Die EZB hatte mit dem im Fachjargon Forward Guidance genannten Zinsausblick mit ihrer gängigen Praxis gebrochen, sich nicht vorab geldpolitisch festzulegen. Durch das Bekenntnis zu langfristig niedrigen Zinsen wollte die EZB klarmachen, dass ein Ausstieg aus der Politik des extrem billigen Geldes anders als in den USA noch in weiter Ferne liege. Zuletzt war aber Verwirrung aufgekommen, wie lange sich die EZB binden will. Die Auslegung von Direktor Jörg Asmussen, wonach die Zinsen länger als ein Jahr niedrig bleiben sollen, will die EZB nicht als Richtschnur gelten lassen.

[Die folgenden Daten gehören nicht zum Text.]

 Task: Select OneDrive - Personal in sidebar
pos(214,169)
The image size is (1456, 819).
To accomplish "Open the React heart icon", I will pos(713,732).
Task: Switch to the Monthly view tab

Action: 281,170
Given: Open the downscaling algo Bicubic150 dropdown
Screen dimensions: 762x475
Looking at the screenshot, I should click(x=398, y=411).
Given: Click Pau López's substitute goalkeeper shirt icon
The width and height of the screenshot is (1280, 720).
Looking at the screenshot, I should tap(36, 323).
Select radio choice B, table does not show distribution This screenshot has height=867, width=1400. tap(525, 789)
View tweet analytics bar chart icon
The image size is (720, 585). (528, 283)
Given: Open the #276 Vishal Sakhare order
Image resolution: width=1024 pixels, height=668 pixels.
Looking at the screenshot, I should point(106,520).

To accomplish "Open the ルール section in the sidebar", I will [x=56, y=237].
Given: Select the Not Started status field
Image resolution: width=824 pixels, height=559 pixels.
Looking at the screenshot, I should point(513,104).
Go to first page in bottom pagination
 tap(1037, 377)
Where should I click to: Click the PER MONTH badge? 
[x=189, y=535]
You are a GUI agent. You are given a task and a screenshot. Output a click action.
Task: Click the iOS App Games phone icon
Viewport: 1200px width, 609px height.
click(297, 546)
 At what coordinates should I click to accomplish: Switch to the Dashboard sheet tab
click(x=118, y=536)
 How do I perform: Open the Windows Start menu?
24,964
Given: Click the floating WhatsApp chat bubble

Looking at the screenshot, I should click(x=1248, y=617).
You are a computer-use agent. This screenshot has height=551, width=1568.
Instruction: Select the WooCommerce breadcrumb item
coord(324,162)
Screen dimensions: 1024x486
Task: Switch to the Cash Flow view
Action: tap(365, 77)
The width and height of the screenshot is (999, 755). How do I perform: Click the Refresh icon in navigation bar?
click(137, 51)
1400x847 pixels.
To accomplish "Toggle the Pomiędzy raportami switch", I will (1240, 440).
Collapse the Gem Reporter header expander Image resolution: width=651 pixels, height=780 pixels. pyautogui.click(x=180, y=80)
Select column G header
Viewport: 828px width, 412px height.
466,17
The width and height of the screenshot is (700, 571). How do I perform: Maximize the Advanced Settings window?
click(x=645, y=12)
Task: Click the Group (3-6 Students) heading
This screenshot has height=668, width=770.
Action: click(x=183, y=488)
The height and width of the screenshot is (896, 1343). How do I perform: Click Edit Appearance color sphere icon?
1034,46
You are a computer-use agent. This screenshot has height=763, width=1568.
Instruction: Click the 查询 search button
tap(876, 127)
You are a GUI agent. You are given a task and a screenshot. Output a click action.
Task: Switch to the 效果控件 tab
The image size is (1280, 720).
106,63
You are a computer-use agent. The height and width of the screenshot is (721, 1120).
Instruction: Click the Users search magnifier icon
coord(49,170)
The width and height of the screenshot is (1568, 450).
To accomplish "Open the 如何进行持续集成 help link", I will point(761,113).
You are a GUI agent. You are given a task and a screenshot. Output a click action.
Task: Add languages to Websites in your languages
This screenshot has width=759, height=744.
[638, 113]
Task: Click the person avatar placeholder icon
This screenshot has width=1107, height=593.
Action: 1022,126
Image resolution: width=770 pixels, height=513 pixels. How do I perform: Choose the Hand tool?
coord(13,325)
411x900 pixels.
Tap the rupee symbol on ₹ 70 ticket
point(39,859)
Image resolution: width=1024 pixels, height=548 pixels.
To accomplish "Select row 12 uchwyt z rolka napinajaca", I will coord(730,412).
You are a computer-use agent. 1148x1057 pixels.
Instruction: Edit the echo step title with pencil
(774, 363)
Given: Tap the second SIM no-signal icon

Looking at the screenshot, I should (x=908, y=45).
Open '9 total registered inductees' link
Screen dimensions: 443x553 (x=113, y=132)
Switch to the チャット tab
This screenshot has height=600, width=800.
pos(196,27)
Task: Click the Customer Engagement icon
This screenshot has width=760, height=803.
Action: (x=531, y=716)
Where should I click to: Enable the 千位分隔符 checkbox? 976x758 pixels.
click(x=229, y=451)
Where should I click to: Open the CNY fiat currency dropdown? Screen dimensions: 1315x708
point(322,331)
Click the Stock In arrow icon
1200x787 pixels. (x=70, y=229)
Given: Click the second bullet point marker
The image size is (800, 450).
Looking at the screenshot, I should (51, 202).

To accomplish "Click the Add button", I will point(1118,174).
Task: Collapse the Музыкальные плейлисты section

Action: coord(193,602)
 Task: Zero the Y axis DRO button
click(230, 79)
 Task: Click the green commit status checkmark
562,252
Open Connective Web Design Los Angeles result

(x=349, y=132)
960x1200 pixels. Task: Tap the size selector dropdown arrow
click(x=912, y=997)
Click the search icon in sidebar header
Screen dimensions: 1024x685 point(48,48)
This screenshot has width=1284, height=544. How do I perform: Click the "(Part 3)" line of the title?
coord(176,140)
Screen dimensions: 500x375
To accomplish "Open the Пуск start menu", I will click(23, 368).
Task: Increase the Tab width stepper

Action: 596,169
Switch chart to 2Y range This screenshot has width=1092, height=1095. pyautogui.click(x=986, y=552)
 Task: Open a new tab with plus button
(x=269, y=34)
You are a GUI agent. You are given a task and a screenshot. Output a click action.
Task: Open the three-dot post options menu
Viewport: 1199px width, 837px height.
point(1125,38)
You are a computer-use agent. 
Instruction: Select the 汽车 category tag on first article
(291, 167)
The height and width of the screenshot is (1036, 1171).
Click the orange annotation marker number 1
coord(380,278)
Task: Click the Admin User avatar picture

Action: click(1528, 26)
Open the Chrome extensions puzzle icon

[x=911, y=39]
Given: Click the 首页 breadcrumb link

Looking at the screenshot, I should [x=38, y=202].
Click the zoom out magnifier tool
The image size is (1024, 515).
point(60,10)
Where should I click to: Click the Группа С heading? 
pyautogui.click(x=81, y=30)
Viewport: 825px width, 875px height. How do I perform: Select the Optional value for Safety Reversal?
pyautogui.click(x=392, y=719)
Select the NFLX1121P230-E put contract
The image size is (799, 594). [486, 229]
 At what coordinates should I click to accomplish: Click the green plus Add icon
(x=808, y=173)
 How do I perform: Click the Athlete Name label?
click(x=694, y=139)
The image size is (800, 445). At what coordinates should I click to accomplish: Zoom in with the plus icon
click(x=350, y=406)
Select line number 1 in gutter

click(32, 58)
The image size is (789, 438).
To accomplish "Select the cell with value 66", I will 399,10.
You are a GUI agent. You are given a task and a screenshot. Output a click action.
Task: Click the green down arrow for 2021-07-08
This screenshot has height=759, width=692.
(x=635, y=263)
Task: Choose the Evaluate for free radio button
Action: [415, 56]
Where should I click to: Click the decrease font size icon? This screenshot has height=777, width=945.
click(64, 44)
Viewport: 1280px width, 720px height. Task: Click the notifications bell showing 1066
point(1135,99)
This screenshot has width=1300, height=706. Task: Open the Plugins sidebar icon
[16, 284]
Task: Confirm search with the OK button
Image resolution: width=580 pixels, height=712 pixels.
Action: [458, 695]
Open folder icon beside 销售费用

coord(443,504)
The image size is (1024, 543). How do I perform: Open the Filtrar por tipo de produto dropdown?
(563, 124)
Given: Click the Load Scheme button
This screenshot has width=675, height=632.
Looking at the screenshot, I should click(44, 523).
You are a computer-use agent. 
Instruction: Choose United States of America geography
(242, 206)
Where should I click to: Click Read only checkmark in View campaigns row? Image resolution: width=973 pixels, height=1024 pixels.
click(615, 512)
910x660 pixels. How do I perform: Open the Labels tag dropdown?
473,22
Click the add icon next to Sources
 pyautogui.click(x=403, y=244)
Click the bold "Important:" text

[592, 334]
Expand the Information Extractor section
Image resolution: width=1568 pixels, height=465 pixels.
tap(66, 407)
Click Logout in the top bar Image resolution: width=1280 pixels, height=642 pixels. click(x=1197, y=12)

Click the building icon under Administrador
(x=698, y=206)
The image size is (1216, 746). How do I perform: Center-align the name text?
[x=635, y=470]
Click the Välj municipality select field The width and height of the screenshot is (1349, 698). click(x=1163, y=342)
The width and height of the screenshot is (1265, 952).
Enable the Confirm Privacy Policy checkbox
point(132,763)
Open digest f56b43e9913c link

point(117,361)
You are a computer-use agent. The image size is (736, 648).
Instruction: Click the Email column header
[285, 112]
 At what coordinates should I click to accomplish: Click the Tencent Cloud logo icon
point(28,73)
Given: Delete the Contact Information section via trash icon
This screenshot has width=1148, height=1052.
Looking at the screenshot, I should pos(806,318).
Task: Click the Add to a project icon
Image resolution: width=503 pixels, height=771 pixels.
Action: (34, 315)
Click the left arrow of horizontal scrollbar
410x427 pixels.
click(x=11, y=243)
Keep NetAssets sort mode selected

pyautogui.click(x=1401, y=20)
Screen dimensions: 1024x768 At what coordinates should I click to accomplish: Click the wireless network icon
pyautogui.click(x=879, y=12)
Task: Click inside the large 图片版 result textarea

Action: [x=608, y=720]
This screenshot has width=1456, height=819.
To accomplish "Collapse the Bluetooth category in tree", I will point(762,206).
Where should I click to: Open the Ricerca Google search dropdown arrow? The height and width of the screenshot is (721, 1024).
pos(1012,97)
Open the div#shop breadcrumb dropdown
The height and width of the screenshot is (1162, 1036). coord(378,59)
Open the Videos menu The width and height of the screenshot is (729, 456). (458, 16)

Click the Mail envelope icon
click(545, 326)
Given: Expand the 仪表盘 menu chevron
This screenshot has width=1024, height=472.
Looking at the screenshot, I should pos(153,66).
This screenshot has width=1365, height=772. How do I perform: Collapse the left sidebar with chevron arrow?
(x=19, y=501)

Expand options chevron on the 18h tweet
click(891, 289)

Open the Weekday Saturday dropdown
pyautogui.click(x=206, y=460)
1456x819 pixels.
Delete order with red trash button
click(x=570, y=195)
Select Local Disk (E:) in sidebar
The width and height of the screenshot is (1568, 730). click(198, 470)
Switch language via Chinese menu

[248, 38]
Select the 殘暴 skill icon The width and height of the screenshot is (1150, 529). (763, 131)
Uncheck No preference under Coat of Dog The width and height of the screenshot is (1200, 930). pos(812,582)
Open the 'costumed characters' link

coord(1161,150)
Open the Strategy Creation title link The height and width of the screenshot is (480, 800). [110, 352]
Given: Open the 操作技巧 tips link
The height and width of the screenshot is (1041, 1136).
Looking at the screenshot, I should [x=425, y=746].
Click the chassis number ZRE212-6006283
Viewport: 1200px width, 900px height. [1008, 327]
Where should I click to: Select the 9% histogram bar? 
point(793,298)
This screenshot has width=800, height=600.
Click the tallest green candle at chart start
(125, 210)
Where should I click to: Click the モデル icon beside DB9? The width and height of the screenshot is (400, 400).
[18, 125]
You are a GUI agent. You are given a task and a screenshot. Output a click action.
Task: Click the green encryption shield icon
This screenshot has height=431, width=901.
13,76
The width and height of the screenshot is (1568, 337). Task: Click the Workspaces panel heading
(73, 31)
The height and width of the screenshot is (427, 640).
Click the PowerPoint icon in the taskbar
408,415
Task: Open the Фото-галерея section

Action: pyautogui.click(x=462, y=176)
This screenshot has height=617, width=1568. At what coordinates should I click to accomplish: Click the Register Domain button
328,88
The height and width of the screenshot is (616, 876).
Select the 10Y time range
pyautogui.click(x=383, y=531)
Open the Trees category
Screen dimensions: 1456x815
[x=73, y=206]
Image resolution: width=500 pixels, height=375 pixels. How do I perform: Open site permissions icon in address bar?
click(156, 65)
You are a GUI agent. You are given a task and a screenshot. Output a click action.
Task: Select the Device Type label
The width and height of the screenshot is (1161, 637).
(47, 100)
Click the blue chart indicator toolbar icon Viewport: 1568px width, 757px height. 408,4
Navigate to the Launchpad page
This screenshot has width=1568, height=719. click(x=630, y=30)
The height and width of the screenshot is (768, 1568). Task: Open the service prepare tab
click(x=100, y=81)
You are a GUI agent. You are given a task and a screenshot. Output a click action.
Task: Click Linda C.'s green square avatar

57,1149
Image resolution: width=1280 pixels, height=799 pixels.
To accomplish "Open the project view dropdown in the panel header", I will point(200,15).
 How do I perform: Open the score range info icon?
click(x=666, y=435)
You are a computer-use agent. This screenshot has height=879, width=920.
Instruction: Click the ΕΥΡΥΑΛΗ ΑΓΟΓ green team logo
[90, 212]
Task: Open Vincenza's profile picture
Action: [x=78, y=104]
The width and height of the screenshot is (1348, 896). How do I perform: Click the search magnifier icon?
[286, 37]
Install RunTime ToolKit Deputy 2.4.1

Nun könnte Draghi für mehr Klarheit sorgen. Da die EZB ihre Geldpolitik an der Inflationsentwicklung ausrichtet, könnte er sein Bekenntnis beispielsweise mit der Erwartung eines gedämpften Preisdrucks in den kommenden Jahren untermauern. Zuletzt war die Inflationsrate in Deutschland auf 1,9 Prozent gestiegen, womit nach Definition der EZB hierzulande gerade noch Preisstabilität herrscht. Die EZB strebt eine Inflationsrate von knapp unter zwei Prozent an.

Nun auch noch Weidmann

Mehr Offenheit wünschen sich unterdessen viele Beobachter auch zur Entscheidungsfindung im EZB-Rat. Die Diskussion über eine Veröffentlichung der Sitzungsprotokolle hat wieder Fahrt aufgenommen. Nach Draghi und anderen EZB-Direktoriumsmitgliedern sprach sich zuletzt auch Bundesbank-Präsident Jens Weidmann für eine größere Transparenz der EZB aus.

Der oberste deutsche Währungshüter sagte dem "Handelsblatt", er würde es begrüßen, "wenn wir zeitnah nach den geldpolitischen Sitzungen des EZB-Rats Protokolle veröffentlichen würden". Anhand dieser könnten die wesentlichen Argumentationsstränge der Diskussion und die Beweggründe der Entscheidungen nachvollzogen werden. Bislang werden die Protokolle der EZB noch für 30 Jahre unter Verschluss gehalten.

Kommen die Geheimprotokolle?

Zuvor hatten sich bereits mehrere Direktoriumsmitglieder der EZB für eine Veröffentlichung der Protokolle ausgesprochen. Draghi stellte sich in einem Interview mit der "Süddeutschen Zeitung" hinter den Vorschlag und kündigte an, er werde dem EZB-Rat einen entsprechenden Vorschlag machen. "Ich halte das für einen notwendigen nächsten Schritt", sagte Draghi.

Diskutiert wird demnach offenbar nur noch, in welcher Form die bislang geheimen Protokolle veröffentlicht werden können. Zudem will die EZB einem Zeitungsbericht zufolge das Regelwerk für ihre Notfallkredite veröffentlichen. Obwohl der Beschluss nach Presseinformationen bereits gefasst wurde, wollte die EZB dies bislang nicht bestätigen.

Der EZB-Rat ist das oberste Entscheidungsgremium der EZB. Er besteht aus 23 Mitgliedern - den 17 Präsidenten der nationalen Notenbanken der Eurozone, darunter Weidmann, sowie der sechsköpfigen Führungsspitze der Zentralbank, dem Direktorium.

Erst Anfang Mai hatte der EZB-Rat den Zinssatz, an dem sich auch die Zinsen für Kreditnehmer und Sparer orientieren, auf ein neues historisches Tief von 0,5 Prozent gesenkt. Anfang Juli erklärte Draghi, die Zinsen blieben auf längere Sicht niedrig.